Hey Matthew,
Sorry to hear it isn't working yet. Looking at the output of rake test, you're
hitting a forbidden in the RestClient, and so it's something on the Http calls.
I think your issue may just be a mismatch in the value of 'SIGNUP_CODE' that
you're passing in to the rake test command, and what's on your deployment. This
should default to 'secret', and I don't see anything in your configmap that
would change that, so can you double check the test command includes "
SIGNUP_CODE='secret' ". If you have made any changes to the signup key then
obviously it'll need to match those. If you want to double check the value,
take a look in the /etc/clearwater/shared_config file in one of the pods.

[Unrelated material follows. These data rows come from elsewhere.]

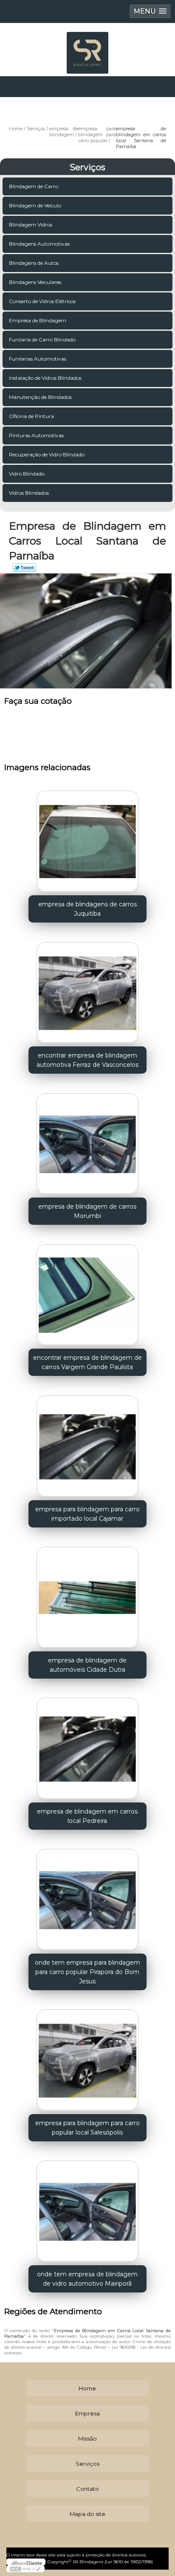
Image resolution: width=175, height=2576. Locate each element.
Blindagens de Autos (34, 263)
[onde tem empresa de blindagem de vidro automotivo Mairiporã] (87, 2209)
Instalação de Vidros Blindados (45, 378)
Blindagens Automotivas (39, 244)
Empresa (87, 2413)
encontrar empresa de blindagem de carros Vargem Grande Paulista (87, 1362)
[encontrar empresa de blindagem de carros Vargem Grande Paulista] (87, 1292)
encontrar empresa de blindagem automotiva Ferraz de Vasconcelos (87, 1060)
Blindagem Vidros (30, 224)
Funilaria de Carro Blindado (42, 339)
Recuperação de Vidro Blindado (47, 454)
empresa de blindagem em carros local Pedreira (87, 1816)
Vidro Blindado (27, 473)
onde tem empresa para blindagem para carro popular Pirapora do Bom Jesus (87, 1972)
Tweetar (24, 567)
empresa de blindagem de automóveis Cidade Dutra (87, 1664)
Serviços (87, 167)
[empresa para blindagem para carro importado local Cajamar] (87, 1443)
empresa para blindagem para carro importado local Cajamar (87, 1513)
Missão (87, 2438)
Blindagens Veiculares (35, 282)
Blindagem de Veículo (35, 205)
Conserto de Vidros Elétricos (42, 301)
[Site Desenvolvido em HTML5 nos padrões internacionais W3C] (25, 2568)
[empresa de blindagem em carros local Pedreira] (87, 1746)
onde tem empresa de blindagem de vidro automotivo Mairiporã (87, 2278)
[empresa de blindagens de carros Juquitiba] (87, 839)
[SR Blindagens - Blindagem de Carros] (87, 49)
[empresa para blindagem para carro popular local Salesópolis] (87, 2057)
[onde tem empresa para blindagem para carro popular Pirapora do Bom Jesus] (87, 1897)
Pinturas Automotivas (36, 435)
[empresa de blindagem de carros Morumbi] (87, 1141)
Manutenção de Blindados (40, 397)
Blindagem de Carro (33, 186)
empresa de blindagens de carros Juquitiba (87, 908)
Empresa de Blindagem (37, 320)
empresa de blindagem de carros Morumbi (87, 1211)
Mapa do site (87, 2513)
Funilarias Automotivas (37, 358)
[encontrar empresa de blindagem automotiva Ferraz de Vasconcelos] (87, 990)
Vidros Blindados (29, 493)
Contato (87, 2488)
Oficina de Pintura (31, 416)
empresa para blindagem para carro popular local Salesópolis (87, 2127)
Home (87, 2388)
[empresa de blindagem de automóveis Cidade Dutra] (87, 1595)
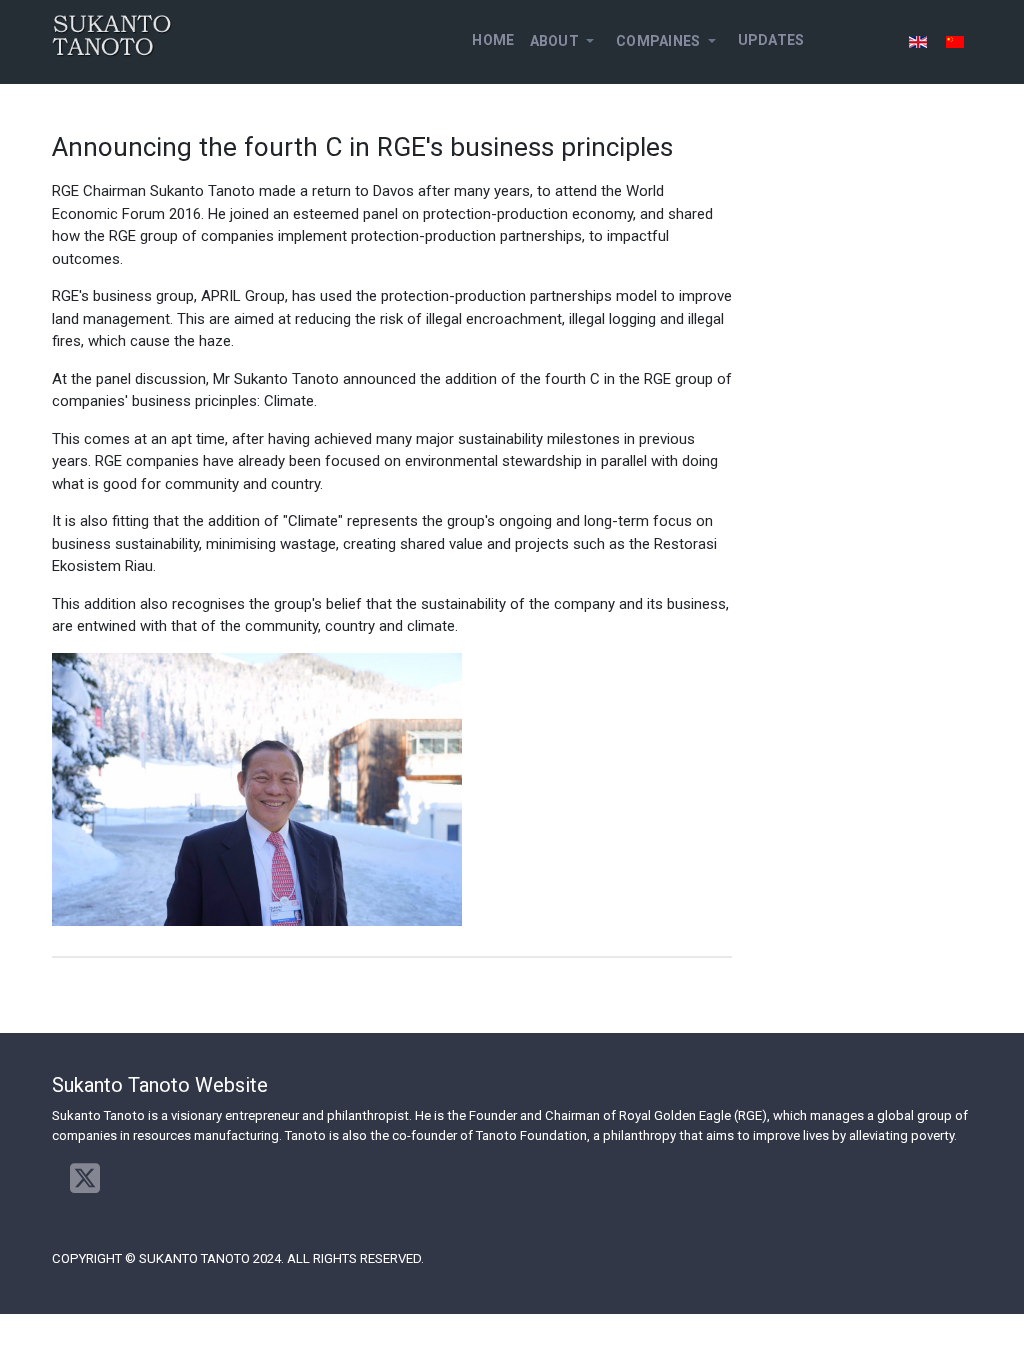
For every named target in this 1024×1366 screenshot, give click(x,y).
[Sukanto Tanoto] (112, 35)
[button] (565, 41)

I have double checked a deployment on our rig, copying your provided yaml files
over directly to make sure there isn't anything odd in there, and the live
tests were able to run fine, following the deployment steps you're using. I did
have some trouble getting the script to work as copied over, but think that's
just outlook formatting quotes wrong etc. Manually running the commands it all
worked as expected. The only changes I made were:
* Changing the PUBLIC IP to match my rig IP.
* Changed the image pull source to our internal one
* Changed the zone in the config map to my own one, 'ajl.svc.cw-k8s.test'
With this all deployed, the following test command passed with no issue:
rake test[ajl.svc.cw-k8s.test] PROXY=10.230.16.1 PROXY_PORT=30060
SIGNUP_CODE='secret' ELLIS=10.230.16.1:30080 TESTS="Basic call - mainline"
If the issue isn't the signup key, can we try getting some more diags that we
can take a look into? In particular, I think we would benefit from:
* A packet capture on the node you are running the live tests on, when you
hit the errors below
* The bono logs, at debug level, from the same time. To set up debug
logging, you need to add 'log_level=5' to /etc/clearwater/user_settings
(creating if needed), and restart the bono service
* The ellis logs from the same time
Running the tcpdump on the test node should mean we get to see the full set of
flows, and you can likely read through that yourself to work out any following
issues you find hiding behind this next one.
Any other diagnostics you can gather would obviously also be useful, but with
the above, assuming traffic is reaching the pods, we should be able to work out
the issue.
On your connectivity tests, you won't be able to connect to the bono service
using 'nc localhost 30060', because that attempts to connect using the
localhost IP. We have set the bono service up to listen on the 'PUBLIC_IP',
i.e. the host IP. If you try running 'nc 10.3.1.76 30060 -v' you should see
successful connection. (Or on whichever host IP you have configured it to
listen).
The log output you are seeing on restarting Bono is also benign. These are
again simply an artefact of some behaviour we want to have in VMs, but that is
not needed in these containers. You can safely ignore this output.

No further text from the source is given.